Given passage:
# "Temperature" area gone from drop-down menu (AIW 9800 Pro, XP, ATItool v.24)



## Clint (Apr 29, 2006)

Hi all.  I just installed ATItool v.24 and it didn't work on my XP SP2 PC w/ATI AIW 9800 Pro. A window kept popping up every time I try and start it saying: “_*The Kernel mode driver does not seem to be running. A device driver is required for communication with your video hardware.*_”  After closing the window, it would run, but all controls were grayed out.  Yes, the drivers are installed.  I even went to XP Services and enabled the “ATI Smart” entry, but it won’t start. It says the service “started then stopped” and that it may be normal if the service is not “presently needed”.

I found out, through no help of the site, that the program _MUST be installed when you're logged in as an Admin!_  It would help if someone mentioned this!   

Now the problem is where I had the "Temperature" area in the drop-down before, it's gone!  And that's the main thing for which I needed the program!  So what happened to it?  Why was it there on the first install, but not now?
Thanks.


----------



## Clint (Apr 30, 2006)

Anyone?


----------



## bigboi86 (Apr 30, 2006)

Does your 9800pro even have a temp sensor? I thought only XT's could monitor temps, unless you had the temp sensor and flashed it to XT. 

I would try reinstalling your catalyst drivers to begin with...


----------



## Clint (Apr 30, 2006)

bigboi86 said:
			
		

> Does your 9800pro even have a temp sensor? I thought only XT's could monitor temps, unless you had the temp sensor and flashed it to XT.
> 
> I would try reinstalling your catalyst drivers to begin with...


Hello.  I have no idea, that's why I'm posting this.    Like I said, the "Temperature" area _was_ there when I first installed it when I was logged in to the PC in my normal admin mode, then it disappeared when I installed it again after logging in on the Admin screen.  So if you're sure the AIW 9800 Pro has no temp sensor, why _was_ it there on the first install?

This brings up another question; how can it be flashed to an XT?  I've seen no BIOS info on AIW cards.  It would seem it would take more to make it an XT than just a BIOS upgrade.
Thanks.


----------



## bigboi86 (Apr 30, 2006)

http://forums.techpowerup.com/showthread.php?t=3566 

Here is a quick thread showing what I mean by most 9800pros can't have temp monitoring. If you get lucky and have an XT PCB and lm63 monitoring chip, flashing it to XT will allow catalyst to monitor temps.

If you have an R360 core and can run XT speeds on the core and mem, making it an XT really is as simple as a bios flash.


----------



## Clint (Apr 30, 2006)

bigboi86 said:
			
		

> http://forums.techpowerup.com/showthread.php?t=3566
> 
> Here is a quick thread showing what I mean by most 9800pros can't have temp monitoring. If you get lucky and have an XT PCB and lm63 monitoring chip, flashing it to XT will allow catalyst to monitor temps.

Do this:
Going by the forum thread, list each post in order, giving its author and its date.

Provided material:
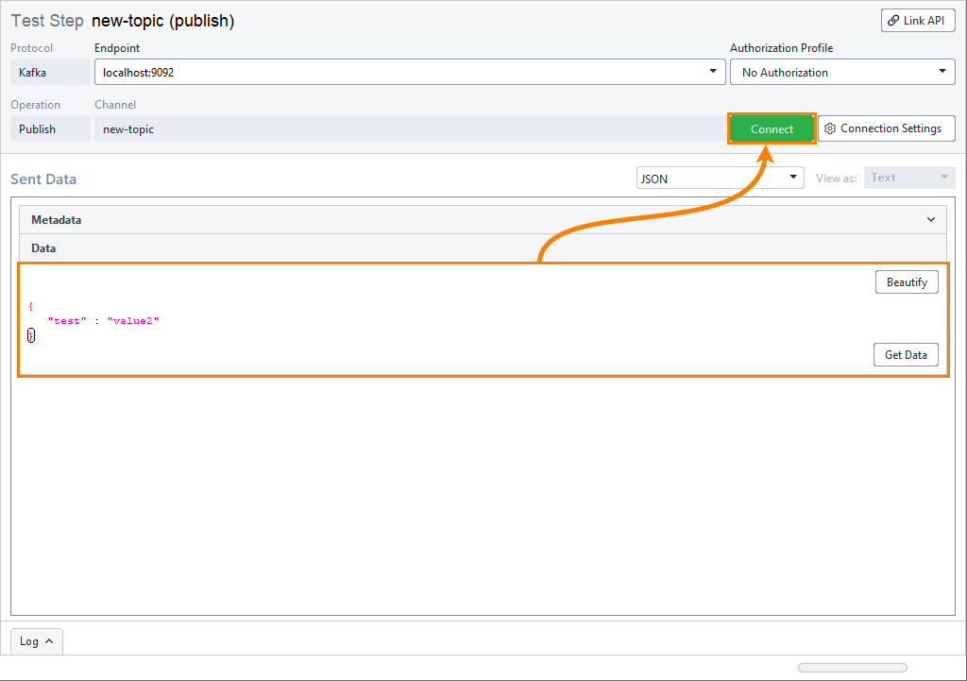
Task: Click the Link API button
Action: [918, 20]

==

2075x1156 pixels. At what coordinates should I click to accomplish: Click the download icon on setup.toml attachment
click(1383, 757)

Solution for this problem:
1. Clint, Apr 29, 2006
2. Clint, Apr 30, 2006
3. bigboi86, Apr 30, 2006
4. Clint, Apr 30, 2006
5. bigboi86, Apr 30, 2006
6. Clint, Apr 30, 2006